# My Low Tech 29



## Coltonorr (Mar 12, 2008)

I've had this 29 gallon tank sitting around in my basement for a bit and I really came to hate my 30 breeder. It had good depth but was just too short. So I put down a dusting of peat, a little mineralized soil and a mix of Shultz Aquatic soil and gravel
*Equipment*
Fluval 303
150 w heater
Lights are just a double strip of T-12's at 20 watts each. 6500 k bulbs
*Plants*
Anubias coffeefolia
Anubias barteri var. nana ‘Eyes’
Anubias barteri var. caladiifolia ‘1705’ 
Anubias nana petite
Microsorum sp. narrow leaf
FTS...








































I need a new background I know, but I had to get something on there, the few rasboras were getting pissed
Comments?


----------



## seds (Jan 30, 2009)

Looks pretty good so far, though the left side seems to have some vacancy. You could put some moss or a fern down there. Maybe some pellia or a rock. You could cover the equipment on the right with hornwort. I don't see what's wrong with the background though.

You have a lot of anubias and they are all pretty and healthy

Which is anubias "eyes?" I am thinking of buying a big amount from aquabid, I want to now what I would be getting. How many would you suggest for the midground of a 18x40 tank? SIX or NINE?

GOT ANY CLOSE-UPS of the fish?


----------



## funkyfish (Mar 16, 2009)

The background is not that bad actually. And love all the Anubias, especially the one that is covering the driftwood on the right, it looks really cool  Which one is it? And I think some background plants in the left corner would look nice as well. 
Looking good so far


----------



## sewingalot (Oct 12, 2008)

Quite lovely! I actually like the background. I think it works with this tank.


----------
=-=-=-=-=
Directive 1 ::
What filter does the opening post of the aquarium thread list under its equipment?

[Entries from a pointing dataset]
=-=-=-=-=
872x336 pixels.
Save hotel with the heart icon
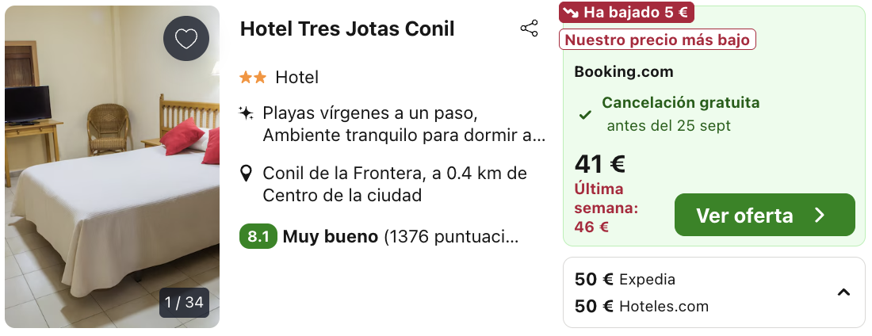click(186, 39)
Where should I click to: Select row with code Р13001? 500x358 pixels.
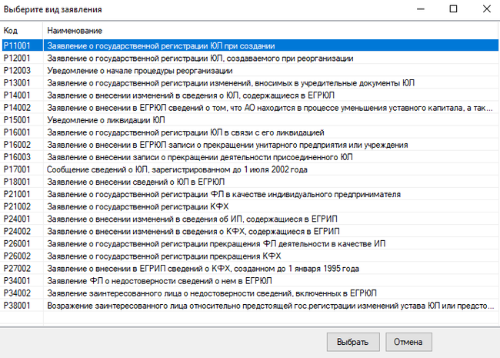point(231,83)
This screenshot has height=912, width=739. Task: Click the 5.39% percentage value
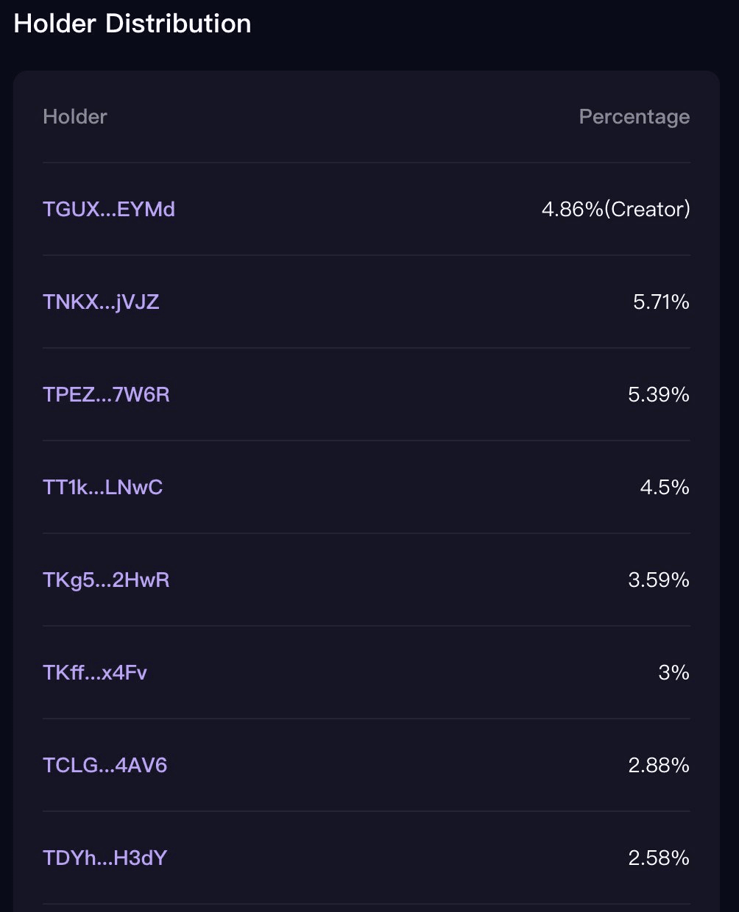click(x=659, y=395)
=-=-=-=-=
Directive 2 ::
Put the entries above into a JSON list of strings, one string for each line, skipping blank lines. Leave the pictures out.

Full solution 1 ::
Fluval 303

Full solution 2 ::
[
  "872x336 pixels.",
  "Save hotel with the heart icon",
  "click(186, 39)",
  "Where should I click to: Select row with code Р13001? 500x358 pixels.",
  "point(231,83)",
  "This screenshot has height=912, width=739. Task: Click the 5.39% percentage value",
  "click(x=659, y=395)"
]